Nascido John Michael Osbourne, em Birmingham, na Inglaterra, Ozzy teve uma infância simples e marcada por dificuldades. Foi justamente naquela cidade industrial que, ao lado de Tony Iommi, Geezer Butler e Bill Ward, fundou o Black Sabbath em 1968. O grupo transformou completamente o cenário do rock mundial.
Enquanto outras bandas da época apostavam em sonoridades psicodélicas e melodias leves, o Black Sabbath trouxe guitarras pesadas, atmosferas obscuras e letras que abordavam medo, guerra, religião e os conflitos da sociedade. Nascia ali um novo gênero musical: o heavy metal.
Álbuns como Black Sabbath, Paranoid, Master of Reality e Vol. 4 tornaram-se referências absolutas. Músicas como Paranoid, Iron Man, War Pigs, Children of the Grave e Sabbath Bloody Sabbath atravessaram décadas e continuam presentes em shows, rádios e playlists de fãs de todas as idades.
Muito além do vocal inconfundível, Ozzy possuía um carisma raro. Sua personalidade irreverente, seu jeito espontâneo e seu humor conquistaram até mesmo pessoas que não eram fãs do metal. No palco, era uma explosão de energia; fora dele, mostrava-se humano, divertido e surpreendentemente acessível.
Mesmo enfrentando problemas pessoais, dependência química e desafios de saúde ao longo da vida, Ozzy nunca deixou de lutar. Sua capacidade de se reinventar tornou-se parte de sua própria lenda.
Um legado que jamais será apagado
Após deixar o Black Sabbath no final da década de 1970, muitos acreditavam que sua carreira havia chegado ao fim. No entanto, Ozzy surpreendeu o mundo ao iniciar uma das trajetórias solo mais bem-sucedidas da história do rock.
Seu primeiro álbum, Blizzard of Ozz (1980), apresentou clássicos como Crazy Train e Mr. Crowley, além de revelar ao mundo o extraordinário guitarrista Randy Rhoads, considerado um dos maiores talentos da história do instrumento.
Nas décadas seguintes, Ozzy lançou diversos discos de sucesso, realizou turnês mundiais e tornou-se presença constante nos maiores festivais de rock do planeta. Também ajudou a criar o Ozzfest, festival que revelou inúmeras bandas e fortaleceu ainda mais a cena do heavy metal internacional.
No início dos anos 2000, mostrou um lado completamente diferente ao protagonizar, ao lado da esposa Sharon e dos filhos Kelly e Jack, o reality show The Osbournes. O programa revelou ao grande público um Ozzy divertido, atrapalhado e extremamente carismático, aproximando sua imagem de milhões de pessoas que talvez nunca tivessem ouvido uma música do Black Sabbath.

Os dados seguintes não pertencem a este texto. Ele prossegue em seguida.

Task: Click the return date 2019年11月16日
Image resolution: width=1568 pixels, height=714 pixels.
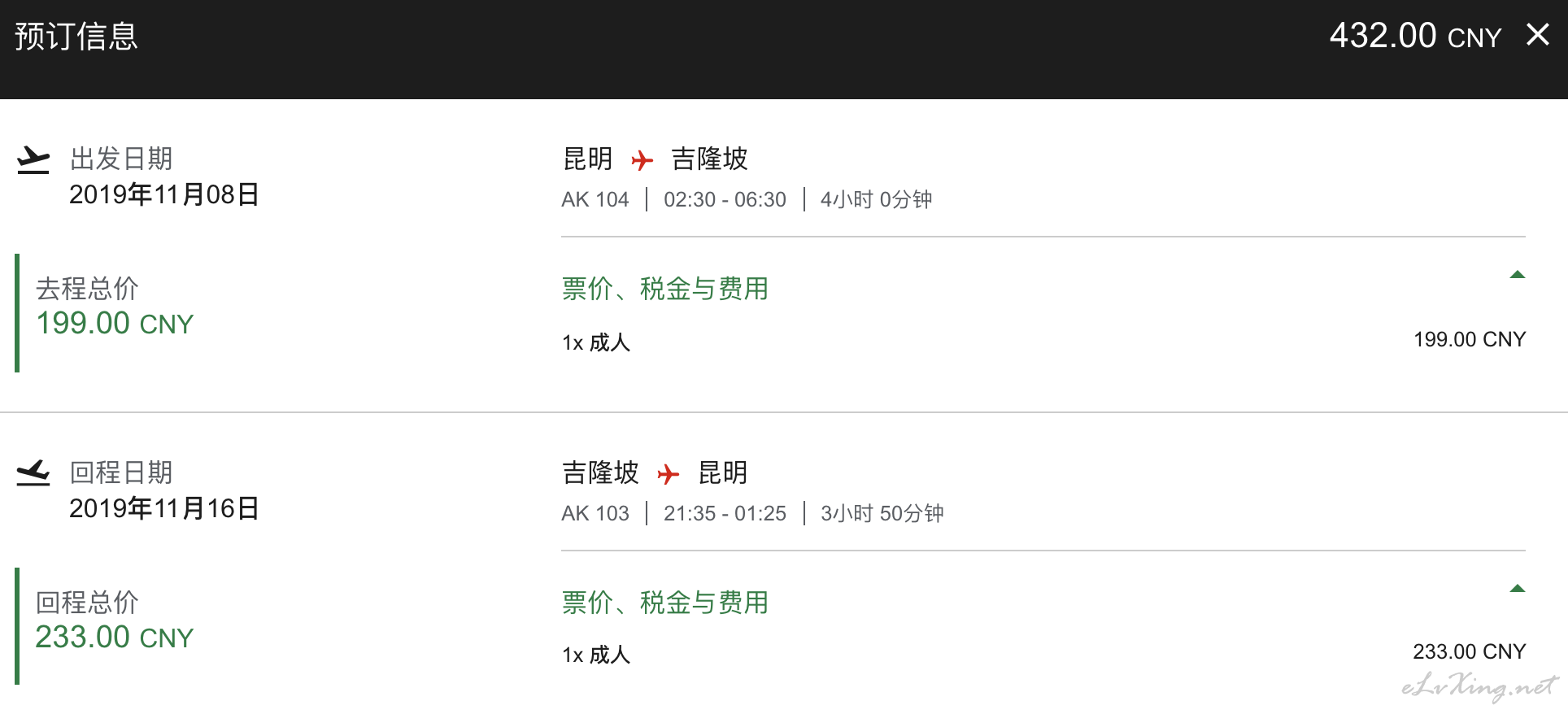Action: (164, 508)
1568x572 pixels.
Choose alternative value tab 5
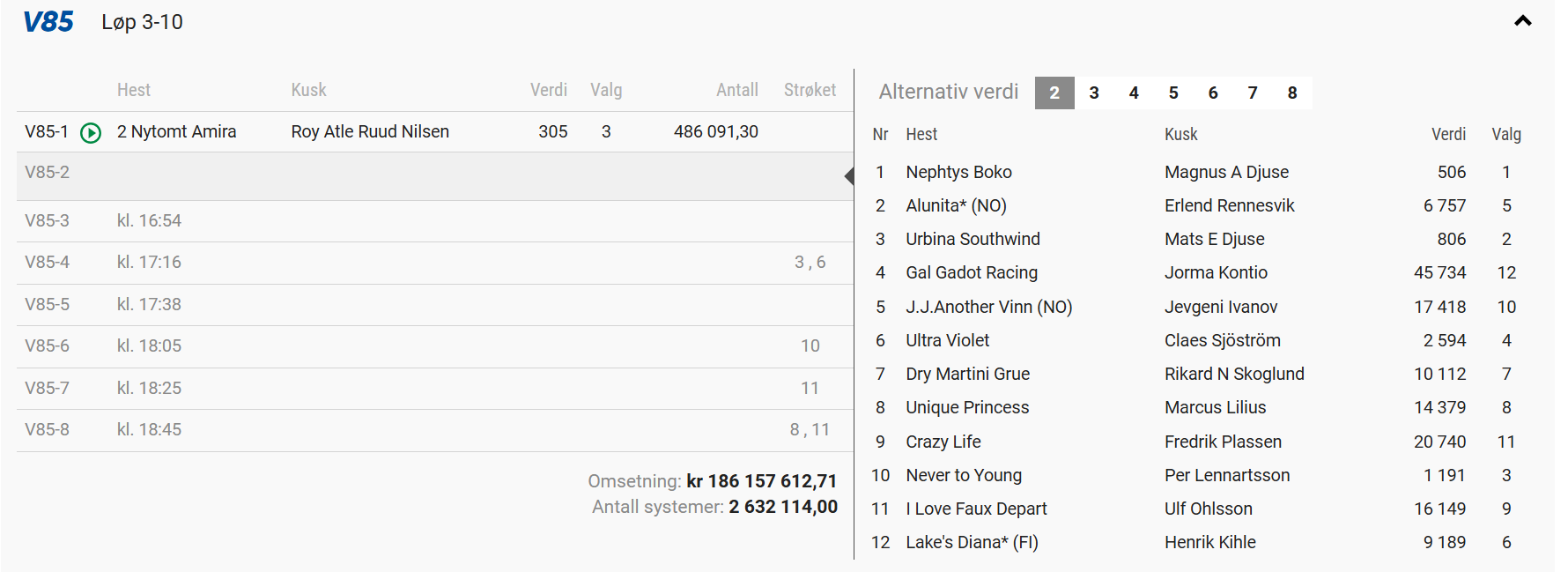tap(1173, 93)
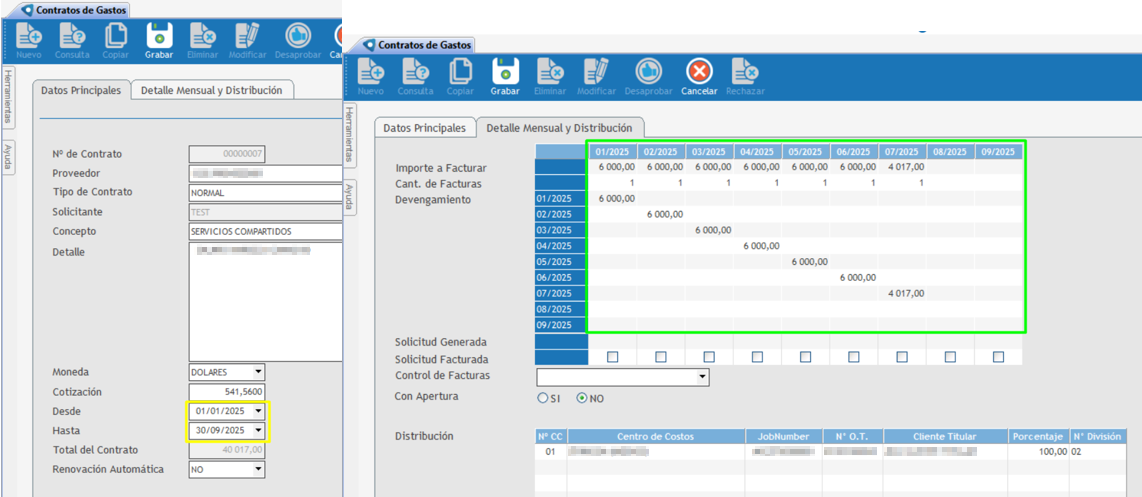Viewport: 1142px width, 497px height.
Task: Open the Hasta date picker dropdown
Action: [x=258, y=431]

Mesmo enfrentando o diagnóstico da doença de Parkinson e outros problemas de saúde, Ozzy continuou demonstrando coragem e paixão pela música até seus últimos anos de vida. Sua despedida emocionou fãs em todos os continentes, encerrando uma trajetória que ultrapassou cinco décadas de sucesso.

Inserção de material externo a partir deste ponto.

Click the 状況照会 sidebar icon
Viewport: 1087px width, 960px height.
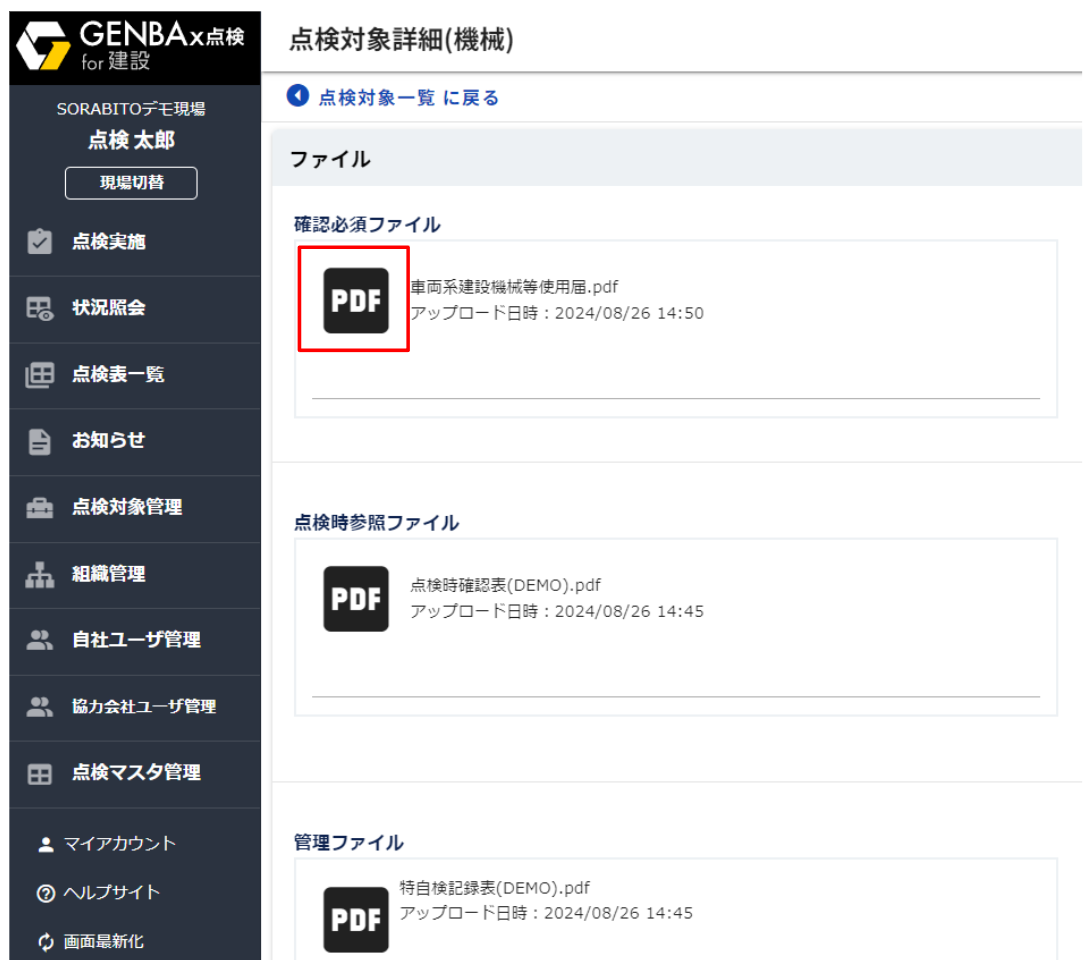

Um ano após sua partida, fica evidente que artistas como Ozzy Osbourne jamais desaparecem. Seu legado continua vivo em cada riff pesado, em cada jovem banda que sobe aos palcos inspirada por sua obra e em cada fã que levanta os braços ao ouvir os primeiros acordes de Paranoid ou Crazy Train.
Ozzy não foi apenas um cantor. Foi um revolucionário, um sobrevivente e um símbolo da liberdade artística. Seu nome permanece gravado entre os maiores da história da música mundial.
O Príncipe das Trevas partiu, mas sua voz continuará ecoando para sempre. O heavy metal perdeu seu maior ícone, porém ganhou uma lenda eterna.